■ **Trecho do texto**
:::::

Os vetos do presidente Luiz Inácio Lula da Silva (PT) ao projeto de lei do marco temporal para demarcação de terras indígenas mantêm limites à atuação das Forças Armadas e da Polícia Federal e podem favorecer o crime organizado. As consequências, apontadas por analistas, são a fragilização do combate ao narcotráfico dentro das terras indígenas e o aumento do risco de internacionalização de terras brasileiras na Amazônia.
Para a deputada federal Silvia Waiãpi (PL-AP), os vetos de Lula aos artigos 20 e 21 do Projeto de Lei do Marco Temporal trazem preocupação quanto à atuação das forças de segurança nas terras indígenas porque impedem a flexibilização da instalação de bases da polícia e do Exército em terras indígenas.
Segundo ela, há 185 terras indígenas situadas a até 150 quilômetros da fronteira do país e 34 delas estão exatamente na linha de fronteira. “É de conhecimento público que algumas aldeias indígenas em nosso território têm sido utilizadas como rotas pelo narcotráfico, sendo esta situação uma ameaça direta à nossa soberania e à segurança de nossas fronteiras”, afirmou a parlamentar do PL.
Hoje, a atuação das forças de segurança em terras indígenas é regida pelo Decreto 4.412/2002, criado no governo do ex-presidente Fernando Henrique Cardoso (PSDB). Por meio desse decreto, as Forças Armadas e a Polícia Federal são obrigadas a encaminhar à Secretaria-Executiva do Conselho de Defesa Nacional um plano de trabalho relativo à instalação de novas unidades militares e policiais em terras demarcadas.
A secretaria-executiva do Conselho de Defesa Nacional, por sua vez, pode solicitar manifestação da Fundação Nacional dos Povos Indígenas (Funai) acerca de eventuais impactos em relação às comunidades indígenas nas localidades que serão objeto das instalações militares ou policiais. Na prática, a decisão fica condicionada à aprovação pela Funai e pelo aval de Lula.
Apesar do decreto, unidades militares vêm sendo instaladas desde 2002 em reservas indígenas, inclusive durante o governo Lula, mas a instalação de algumas delas foi questionada pela Justiça.
O texto dos artigos 20 e 21 do projeto de lei do marco temporal assegurava a instalação de bases, unidades e postos militares e demais intervenções militares, bem como a atuação das Forças Armadas e da Polícia Federal em terras indígenas sem a necessidade do aval da Funai.
Um dos argumentos utilizados pelo governo federal para justificar os vetos no final de outubro deste ano foi justamente o fato de o texto aprovado pelo Congresso assegurar que a instalação de bases poderia voltar a ocorrer sem autorização da Funai. Para o Executivo, isso poderia gerar um “potencial restritivo ao usufruto exclusivo indígena nessas terras”.
“Em nenhum país do mundo isso existe. Uma comunidade indígena não pode vetar a atuação das Forças Armadas de cada país”, disse o advogado indígena Ubiratan Maia.

:::::

■ **Exercícios propostos**
A: Reproduza sem alterações a parte do texto sobre os vetos ao marco temporal que começa em "Segundo ela, há" e termina em "em terras demarcadas.".
B: Traduza para o inglês esta frase do texto sobre os vetos ao marco temporal: "Apesar do decreto, unidades militares vêm sendo instaladas desde 2002 em reservas indígenas, inclusive durante o governo Lula, mas a instalação de algumas delas foi questionada pela Justiça."

■ **Dados fornecidos**
:::::

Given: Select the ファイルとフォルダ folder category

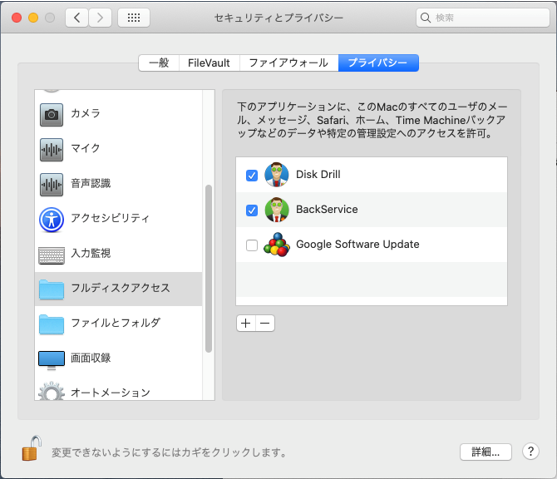Looking at the screenshot, I should click(x=119, y=323).
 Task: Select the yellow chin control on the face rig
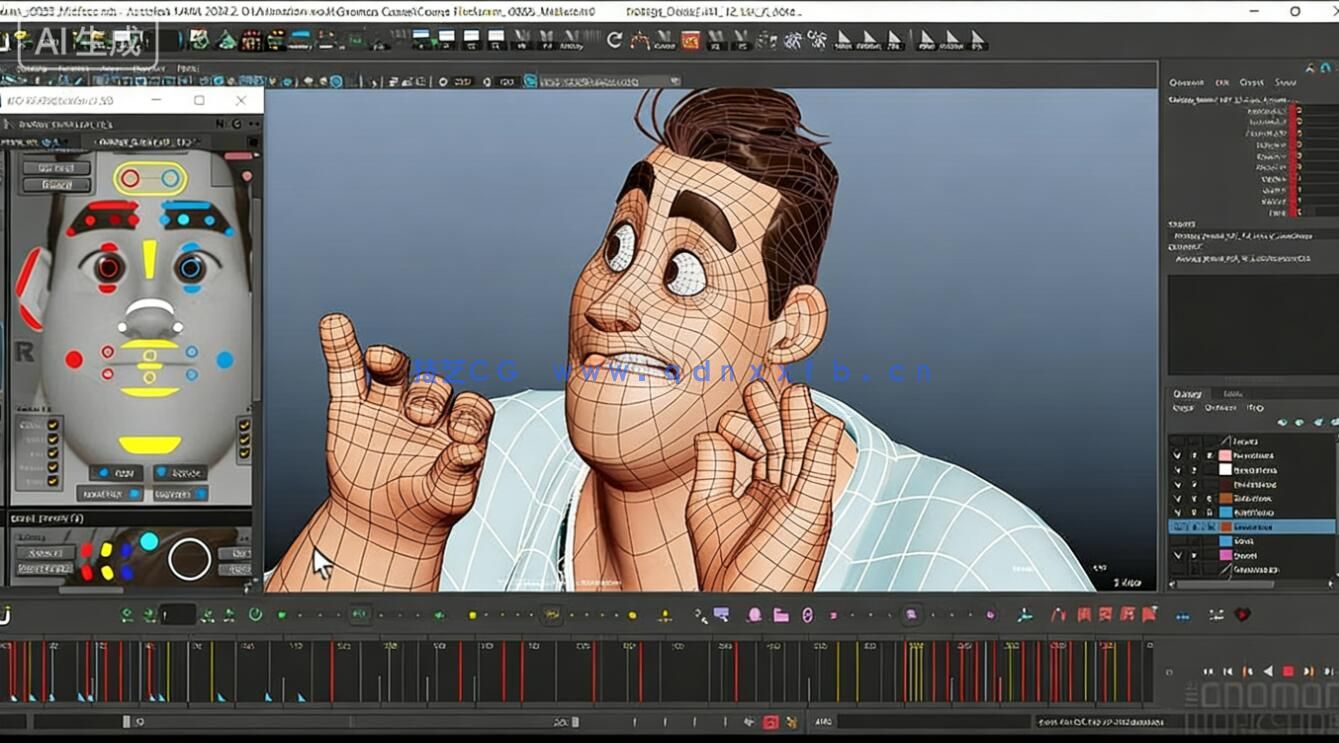(x=150, y=444)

:::::

■ **Respostas**
A:
Segundo ela, há 185 terras indígenas situadas a até 150 quilômetros da fronteira do país e 34 delas estão exatamente na linha de fronteira. “É de conhecimento público que algumas aldeias indígenas em nosso território têm sido utilizadas como rotas pelo narcotráfico, sendo esta situação uma ameaça direta à nossa soberania e à segurança de nossas fronteiras”, afirmou a parlamentar do PL.
Hoje, a atuação das forças de segurança em terras indígenas é regida pelo Decreto 4.412/2002, criado no governo do ex-presidente Fernando Henrique Cardoso (PSDB). Por meio desse decreto, as Forças Armadas e a Polícia Federal são obrigadas a encaminhar à Secretaria-Executiva do Conselho de Defesa Nacional um plano de trabalho relativo à instalação de novas unidades militares e policiais em terras demarcadas.

B: Despite the decree, military units have been installed on Indigenous reserves since 2002, including during the Lula administration, but the installation of some of them was challenged in court.